Era assim, mas outras coisas mudaram. Os vasos comunicantes, afinal, não funcionavam apenas para a harmonização dos preços. Tinham para além disso tendência para interferir com salários e condições sociais. É por isso que se congelam aqueles e se começa a falar em semanas de 48 horas, ou mais. Muito mais. Quase tantas horas de trabalho quantas as que se usam no extremo oriente. E férias, vamos falar de férias? Se nos Estados Unidos tiram duas semanas e no Japão uma (às vezes de dois em dois anos), teremos condições para nos agarrarmos aos direitos adquiridos dos vinte e dois dias úteis (vinte e cinco se não faltarmos), fora os dias santos, feriados e pontes do preguiçoso calendário nacional?
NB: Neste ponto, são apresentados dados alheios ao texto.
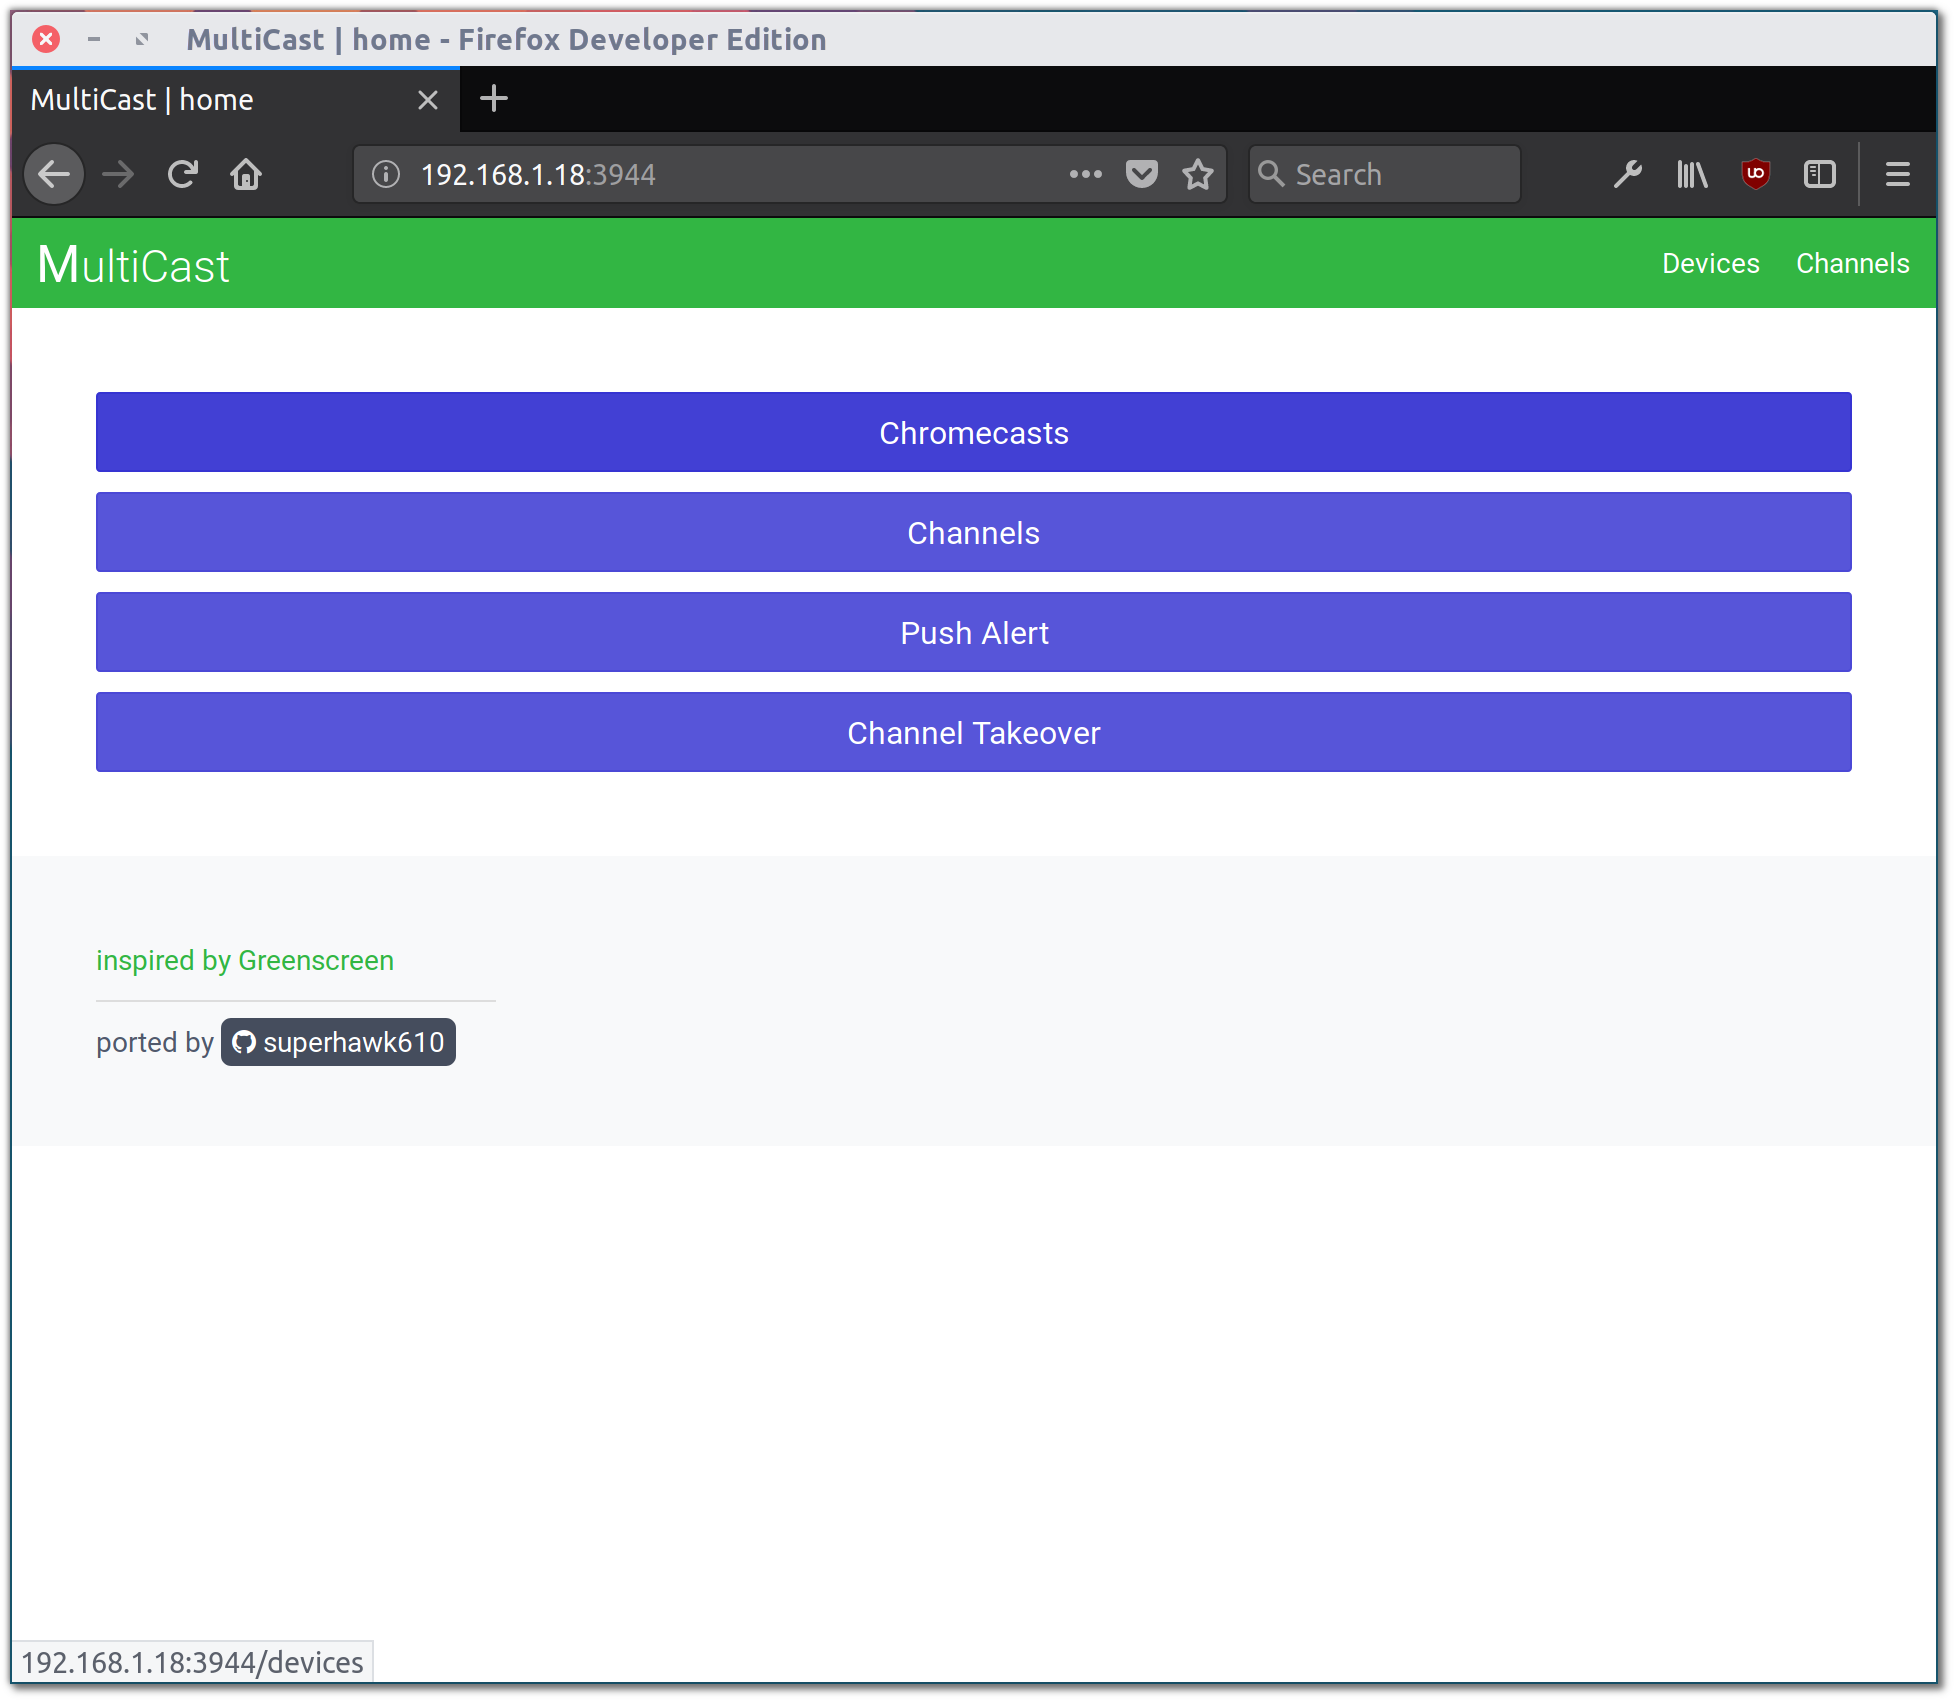
Task: Toggle the sidebar view
Action: click(1819, 175)
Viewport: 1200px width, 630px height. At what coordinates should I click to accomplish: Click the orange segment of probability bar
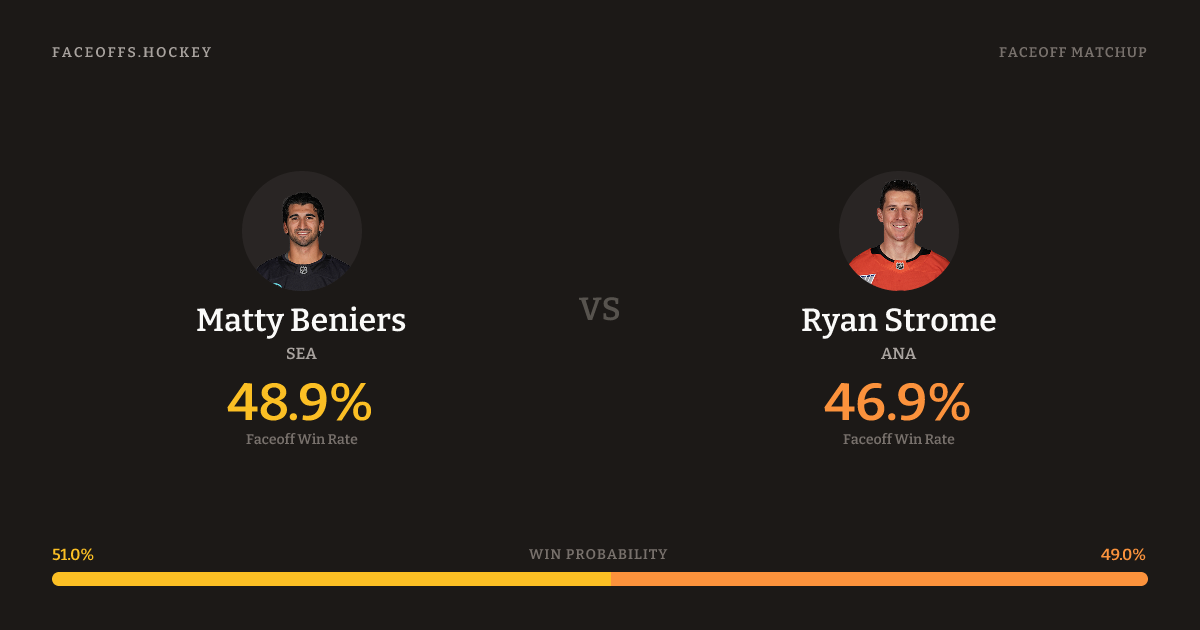[x=880, y=579]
Não sei. Nem sei por quanto mais tempo poderemos reivindicar essas regalias e se teremos força para as impor. O que sei é que, enquanto pudermos, devemos usufruí-las. Nem que seja para daqui a vinte anos poder (eu) contar aos netos: “antigamente, quando queria tirava dois meses de férias das minhas crónicas do Interior”. Já no escritório, infelizmente, é outra história.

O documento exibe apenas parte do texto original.